The motu was really beautiful and we wandered around for an hour or more...

 

On the way from the bird motu to another deserted little island we crossed paths with a small pod of turtles and managed to slip into the water with them for a few minutes before they vanished - they are such graceful animals in the water. (Apologies for the quality of the photo).

 

 

Sometimes a small bird is left homeless and one can be seen here waiting anxiously for its lunch of raw fish to be prepared...

 

 
Carelbi is the yacht on the left, seen from the anchorage beach, idyllic isn't it!
 

Suwarrow is quite a large atoll in the middle of the Pacific Ocean and is attached to the Cook Islands and guarded for about six months of each year.

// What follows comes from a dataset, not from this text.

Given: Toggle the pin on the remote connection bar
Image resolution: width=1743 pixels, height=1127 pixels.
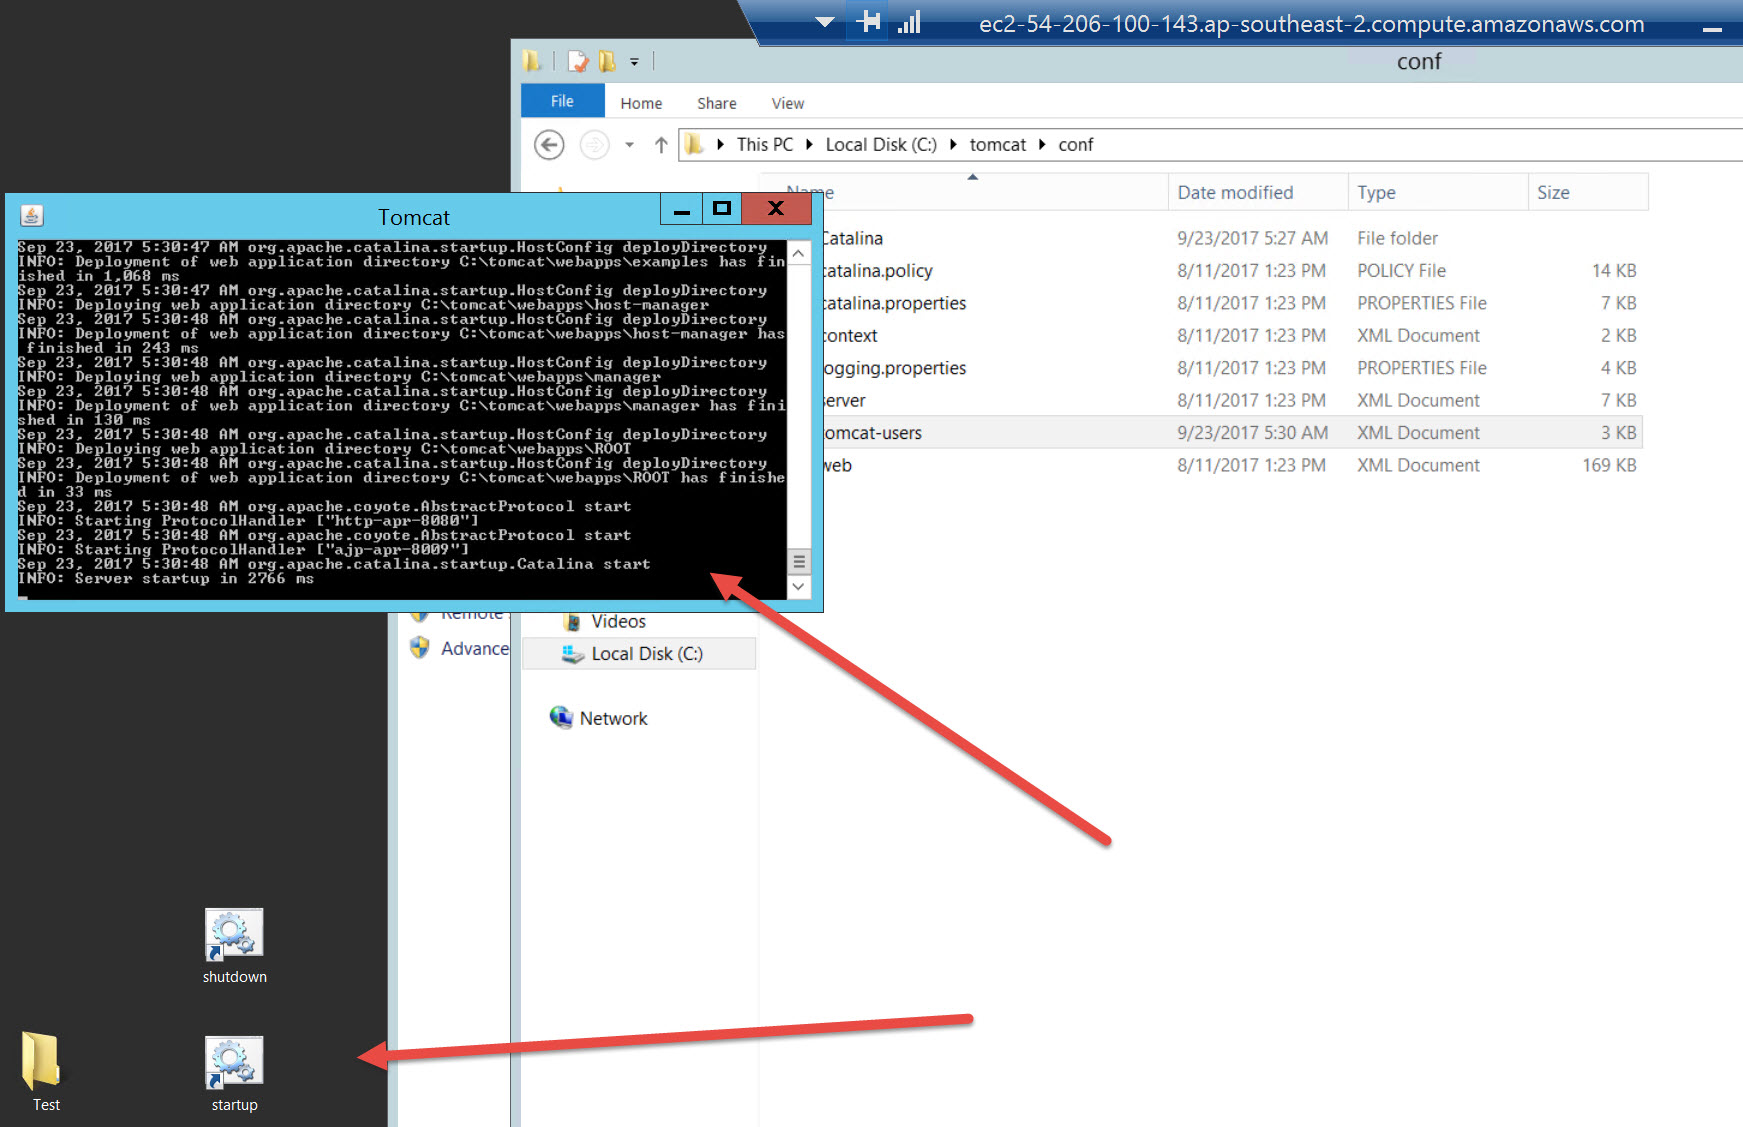Looking at the screenshot, I should coord(869,22).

For the past few years thecustodian has been a Cook Islander called John, with his wife and family of four boys. The atoll with its huge colonies of boobies and pods of turtles is a protected Nature Reserve and John is there specifically to help the cruising yachts who come through the Pacific each year visit the birds and find the best diving and snorkelling areas without damaging the environment.

 

 

 

On our third day John took us and a couple of other yachts to see the main bird motu. Most of the Pacific islands we have visited have had startlingly little in the way of bird life and it was wonderful to see all these parent birds flying to and from their nestlings, who are waiting for food....

 

Even babies as large as this one in the tree...

 

It was incredibly hot and I borrowed a practice from the women of Africa and used a large umbrella as protection from the sun...

 

A New Zealander called Tom Neale made Suwarrow his home from 1952, living as a hermit until his death in 1978. He was much loved by all the cruisers who visited the atoll at the time and this stone was carved as a memorial to him, although John cannot tell us who was the sculptor.

 

This is John's family house, and scene of many good feasts. Several times a week John and whoever wants to help will go fishing; the ensuing catch is cooked up in many differing and delicious ways, supplemented by whatever the cruisers can make from their dwindling stores.

 

Farewell from a couple of John's sons as we left this lovely little atoll to head off to Western Samoa and its capital, Apia.